**EXERCISE MATERIAL:**
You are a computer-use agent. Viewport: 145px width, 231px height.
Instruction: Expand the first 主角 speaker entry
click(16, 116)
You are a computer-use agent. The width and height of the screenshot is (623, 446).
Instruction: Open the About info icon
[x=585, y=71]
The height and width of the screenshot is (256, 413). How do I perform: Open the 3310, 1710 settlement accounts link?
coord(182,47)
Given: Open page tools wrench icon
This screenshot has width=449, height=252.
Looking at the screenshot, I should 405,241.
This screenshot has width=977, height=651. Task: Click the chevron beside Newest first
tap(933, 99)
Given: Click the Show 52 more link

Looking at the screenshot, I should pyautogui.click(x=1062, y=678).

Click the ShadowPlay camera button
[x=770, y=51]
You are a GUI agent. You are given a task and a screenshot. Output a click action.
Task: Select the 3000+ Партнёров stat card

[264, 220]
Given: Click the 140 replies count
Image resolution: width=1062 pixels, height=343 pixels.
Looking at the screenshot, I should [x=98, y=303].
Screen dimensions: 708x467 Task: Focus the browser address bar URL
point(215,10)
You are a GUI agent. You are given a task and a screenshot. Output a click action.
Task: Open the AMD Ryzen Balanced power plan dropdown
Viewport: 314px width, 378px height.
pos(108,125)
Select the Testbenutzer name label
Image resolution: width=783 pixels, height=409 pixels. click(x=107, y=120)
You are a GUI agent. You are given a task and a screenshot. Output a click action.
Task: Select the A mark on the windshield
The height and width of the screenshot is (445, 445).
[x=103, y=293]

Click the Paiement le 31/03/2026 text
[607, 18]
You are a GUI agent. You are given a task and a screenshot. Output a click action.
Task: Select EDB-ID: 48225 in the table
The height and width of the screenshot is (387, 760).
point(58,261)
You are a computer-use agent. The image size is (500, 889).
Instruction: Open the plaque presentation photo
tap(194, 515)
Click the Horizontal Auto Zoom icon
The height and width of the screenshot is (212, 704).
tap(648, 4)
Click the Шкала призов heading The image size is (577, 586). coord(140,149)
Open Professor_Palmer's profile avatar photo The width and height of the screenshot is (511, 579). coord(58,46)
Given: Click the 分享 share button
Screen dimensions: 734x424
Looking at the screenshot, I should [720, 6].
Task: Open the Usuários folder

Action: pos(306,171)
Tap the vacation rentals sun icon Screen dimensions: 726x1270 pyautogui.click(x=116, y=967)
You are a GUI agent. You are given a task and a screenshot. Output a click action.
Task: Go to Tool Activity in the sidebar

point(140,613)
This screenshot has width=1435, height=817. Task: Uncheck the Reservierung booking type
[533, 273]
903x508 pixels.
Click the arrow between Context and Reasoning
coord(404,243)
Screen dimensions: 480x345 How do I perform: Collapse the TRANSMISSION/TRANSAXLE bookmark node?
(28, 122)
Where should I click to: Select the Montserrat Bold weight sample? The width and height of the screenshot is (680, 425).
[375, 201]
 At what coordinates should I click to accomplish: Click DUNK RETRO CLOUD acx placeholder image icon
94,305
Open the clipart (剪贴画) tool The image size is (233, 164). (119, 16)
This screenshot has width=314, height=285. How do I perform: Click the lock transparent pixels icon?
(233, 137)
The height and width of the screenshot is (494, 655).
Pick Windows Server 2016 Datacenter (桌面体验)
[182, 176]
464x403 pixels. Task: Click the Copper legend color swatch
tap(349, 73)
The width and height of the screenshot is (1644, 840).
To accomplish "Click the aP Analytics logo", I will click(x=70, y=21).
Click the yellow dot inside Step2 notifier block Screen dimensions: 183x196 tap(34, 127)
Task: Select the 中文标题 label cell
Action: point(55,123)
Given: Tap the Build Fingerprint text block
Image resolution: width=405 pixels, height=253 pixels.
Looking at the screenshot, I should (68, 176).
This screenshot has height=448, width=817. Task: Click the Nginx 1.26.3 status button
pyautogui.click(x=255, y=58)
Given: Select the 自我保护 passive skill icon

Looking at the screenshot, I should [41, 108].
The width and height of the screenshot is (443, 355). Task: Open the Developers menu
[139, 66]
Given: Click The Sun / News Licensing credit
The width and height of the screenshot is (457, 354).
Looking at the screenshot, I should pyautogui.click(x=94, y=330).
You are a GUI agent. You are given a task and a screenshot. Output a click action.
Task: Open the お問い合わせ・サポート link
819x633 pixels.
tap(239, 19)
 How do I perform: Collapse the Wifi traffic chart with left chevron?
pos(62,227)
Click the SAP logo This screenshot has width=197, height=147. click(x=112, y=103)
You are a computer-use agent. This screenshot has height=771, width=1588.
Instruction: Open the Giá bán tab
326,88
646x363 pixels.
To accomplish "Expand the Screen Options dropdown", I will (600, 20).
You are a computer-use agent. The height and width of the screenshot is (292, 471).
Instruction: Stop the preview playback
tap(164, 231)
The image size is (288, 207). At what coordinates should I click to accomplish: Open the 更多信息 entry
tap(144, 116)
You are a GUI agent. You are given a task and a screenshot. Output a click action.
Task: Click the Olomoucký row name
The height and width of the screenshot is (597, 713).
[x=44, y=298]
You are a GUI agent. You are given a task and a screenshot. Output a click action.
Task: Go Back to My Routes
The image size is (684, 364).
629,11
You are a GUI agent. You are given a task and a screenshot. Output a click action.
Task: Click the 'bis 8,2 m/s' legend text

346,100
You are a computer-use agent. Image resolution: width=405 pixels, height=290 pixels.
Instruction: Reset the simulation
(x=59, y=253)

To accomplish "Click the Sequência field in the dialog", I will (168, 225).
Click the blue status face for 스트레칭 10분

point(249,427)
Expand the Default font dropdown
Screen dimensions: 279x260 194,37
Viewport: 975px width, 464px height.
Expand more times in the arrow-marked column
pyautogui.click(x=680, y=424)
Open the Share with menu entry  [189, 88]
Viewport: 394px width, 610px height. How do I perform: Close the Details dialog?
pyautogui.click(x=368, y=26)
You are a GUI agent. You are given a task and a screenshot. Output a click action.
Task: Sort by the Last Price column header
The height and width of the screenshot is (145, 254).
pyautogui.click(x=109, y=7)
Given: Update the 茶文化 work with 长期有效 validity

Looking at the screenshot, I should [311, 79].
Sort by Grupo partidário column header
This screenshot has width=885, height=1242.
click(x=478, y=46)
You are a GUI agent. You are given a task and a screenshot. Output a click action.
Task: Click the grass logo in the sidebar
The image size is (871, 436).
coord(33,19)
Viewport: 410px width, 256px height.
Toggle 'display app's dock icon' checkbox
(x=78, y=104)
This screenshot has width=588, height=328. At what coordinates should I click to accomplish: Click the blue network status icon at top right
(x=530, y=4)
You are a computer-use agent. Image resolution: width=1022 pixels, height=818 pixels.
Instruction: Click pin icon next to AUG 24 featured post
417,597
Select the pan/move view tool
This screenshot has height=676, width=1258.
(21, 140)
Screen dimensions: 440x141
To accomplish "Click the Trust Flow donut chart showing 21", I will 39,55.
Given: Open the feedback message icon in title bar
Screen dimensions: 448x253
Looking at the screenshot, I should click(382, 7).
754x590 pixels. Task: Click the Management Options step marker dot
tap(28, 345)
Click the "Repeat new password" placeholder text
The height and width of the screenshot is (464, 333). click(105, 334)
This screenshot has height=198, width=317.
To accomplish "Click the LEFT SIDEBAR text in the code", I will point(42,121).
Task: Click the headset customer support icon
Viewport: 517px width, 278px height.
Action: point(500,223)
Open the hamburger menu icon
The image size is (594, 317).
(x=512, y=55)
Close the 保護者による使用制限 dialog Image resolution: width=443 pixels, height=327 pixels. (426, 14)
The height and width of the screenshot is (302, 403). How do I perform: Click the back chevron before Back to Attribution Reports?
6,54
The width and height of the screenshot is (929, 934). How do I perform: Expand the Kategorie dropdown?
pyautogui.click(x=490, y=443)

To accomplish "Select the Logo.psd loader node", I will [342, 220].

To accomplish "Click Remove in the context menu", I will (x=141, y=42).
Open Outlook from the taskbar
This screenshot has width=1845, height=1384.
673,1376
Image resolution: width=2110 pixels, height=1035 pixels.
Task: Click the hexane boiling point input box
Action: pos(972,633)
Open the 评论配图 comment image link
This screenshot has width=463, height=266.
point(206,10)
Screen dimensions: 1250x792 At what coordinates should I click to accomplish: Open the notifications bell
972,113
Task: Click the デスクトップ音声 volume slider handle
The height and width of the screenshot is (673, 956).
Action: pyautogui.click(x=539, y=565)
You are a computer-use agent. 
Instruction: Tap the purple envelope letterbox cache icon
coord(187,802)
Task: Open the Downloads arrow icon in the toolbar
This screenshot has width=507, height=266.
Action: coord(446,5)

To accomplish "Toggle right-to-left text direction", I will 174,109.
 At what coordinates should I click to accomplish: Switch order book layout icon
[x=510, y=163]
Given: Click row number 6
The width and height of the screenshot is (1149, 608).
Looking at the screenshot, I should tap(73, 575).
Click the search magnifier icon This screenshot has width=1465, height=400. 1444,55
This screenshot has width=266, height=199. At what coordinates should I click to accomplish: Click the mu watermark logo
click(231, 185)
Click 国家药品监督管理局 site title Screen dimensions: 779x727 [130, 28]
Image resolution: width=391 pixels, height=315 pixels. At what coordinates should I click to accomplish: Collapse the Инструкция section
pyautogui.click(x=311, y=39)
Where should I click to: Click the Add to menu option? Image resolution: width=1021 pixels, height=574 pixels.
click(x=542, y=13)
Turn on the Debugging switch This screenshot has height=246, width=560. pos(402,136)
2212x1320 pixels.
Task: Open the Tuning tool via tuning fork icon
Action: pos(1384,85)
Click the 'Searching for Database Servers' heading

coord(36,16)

**DIRECTIONS FOR THIS TASK:**
How many lines of the records contain the string "more"? Reply with the number alone.

**RESPONSE TO THIS TASK:**
2